Il y aura donc peut-être un jour, grâce au satellite de diffusion directe, une chaîne de télévision de ce type – encore qu'on imagine à quel point de puissants intérêts tenteront d'imposer en priorité leurs projets concurrents. Dans l'immédiat et plus modestement, une société publique d'édition de programmes de télévision, créée en novembre 1985, tente d'engranger des productions de qualité pour cette éventuelle chaîne de demain.

Tout cela fait évidemment beaucoup : à partir du satellite, du câble et de nouvelles télévisions hertziennes, nous parviendront énormément d'images. Sera-t-il possible de les financer ? L'une des hypothèses du moment veut que le marché publicitaire puisse éponger de nombreuses nouvelles productions. Du fait de la restriction de la publicité sur les chaînes publiques, un volant important de dépenses publicitaires n'a pas pu se faire à la télévision française en 1985 – certains estiment ce « manque à gagner » à un milliard de francs, d'autres à trois milliards, c'est dire la précision de ces données ! La multiplication des canaux permettrait à cet argent de s'employer. Il est peu probable, en revanche, que cet investissement publicitaire nouveau permette, en France, de financer plus d'une chaîne, peut-être deux au maximum.

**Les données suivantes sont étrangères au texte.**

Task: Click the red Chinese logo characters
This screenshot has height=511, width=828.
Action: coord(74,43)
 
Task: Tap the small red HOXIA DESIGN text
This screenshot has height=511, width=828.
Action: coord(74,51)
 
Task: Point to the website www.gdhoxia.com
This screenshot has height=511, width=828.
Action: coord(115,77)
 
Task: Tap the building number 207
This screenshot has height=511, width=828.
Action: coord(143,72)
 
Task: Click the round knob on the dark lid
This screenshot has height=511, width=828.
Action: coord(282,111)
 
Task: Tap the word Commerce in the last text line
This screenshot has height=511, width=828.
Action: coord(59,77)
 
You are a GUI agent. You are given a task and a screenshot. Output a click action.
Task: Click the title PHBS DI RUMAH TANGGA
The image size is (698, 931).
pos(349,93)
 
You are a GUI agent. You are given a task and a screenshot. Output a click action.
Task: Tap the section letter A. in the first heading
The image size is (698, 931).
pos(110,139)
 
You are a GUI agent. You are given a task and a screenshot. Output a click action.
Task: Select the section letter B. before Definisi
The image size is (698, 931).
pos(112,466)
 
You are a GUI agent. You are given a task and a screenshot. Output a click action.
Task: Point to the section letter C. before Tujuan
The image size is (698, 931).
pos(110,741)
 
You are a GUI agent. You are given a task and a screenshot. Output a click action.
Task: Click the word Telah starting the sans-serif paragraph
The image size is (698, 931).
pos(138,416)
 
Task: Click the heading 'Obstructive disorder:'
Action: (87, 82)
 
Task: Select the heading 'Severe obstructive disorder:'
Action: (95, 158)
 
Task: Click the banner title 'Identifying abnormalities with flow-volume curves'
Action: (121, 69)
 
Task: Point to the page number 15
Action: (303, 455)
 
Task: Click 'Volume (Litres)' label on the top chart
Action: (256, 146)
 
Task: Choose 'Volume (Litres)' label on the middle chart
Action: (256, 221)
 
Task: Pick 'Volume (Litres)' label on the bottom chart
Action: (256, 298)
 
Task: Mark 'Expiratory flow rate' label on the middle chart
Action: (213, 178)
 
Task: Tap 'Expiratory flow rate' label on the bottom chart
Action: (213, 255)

Dans ces conditions, il faudra soit revoir en baisse les perspectives de multiplication de chaînes – les stations locales seront probablement peu nombreuses et devront recourir à des opérations de « réseau » entre elles pour pouvoir acheter des programmes –, soit programmer de plus en plus d'émissions à bon marché – séries avec de nombreux épisodes se passant dans les mêmes décors, « plateaux » où beaucoup d'invités bavardent, variétés en play-back, films mineurs déjà amortis dans le circuit des salles de cinéma.

C'est là, sans doute, l'avenir de la télévision à l'aube du « troisième millénaire » : un irremplaçable outil de communication, d'information et de culture, mais aussi le champ clos de groupes multi-médias aux stratégies purement commerciales ; de grandes et belles émissions offertes parfois à l'admiration des foules, un grand choix dans les images offertes aux grands et aux petits, mais surtout le train-train d'une énorme multitude d'émissions standardisées destinées à la grande consommation.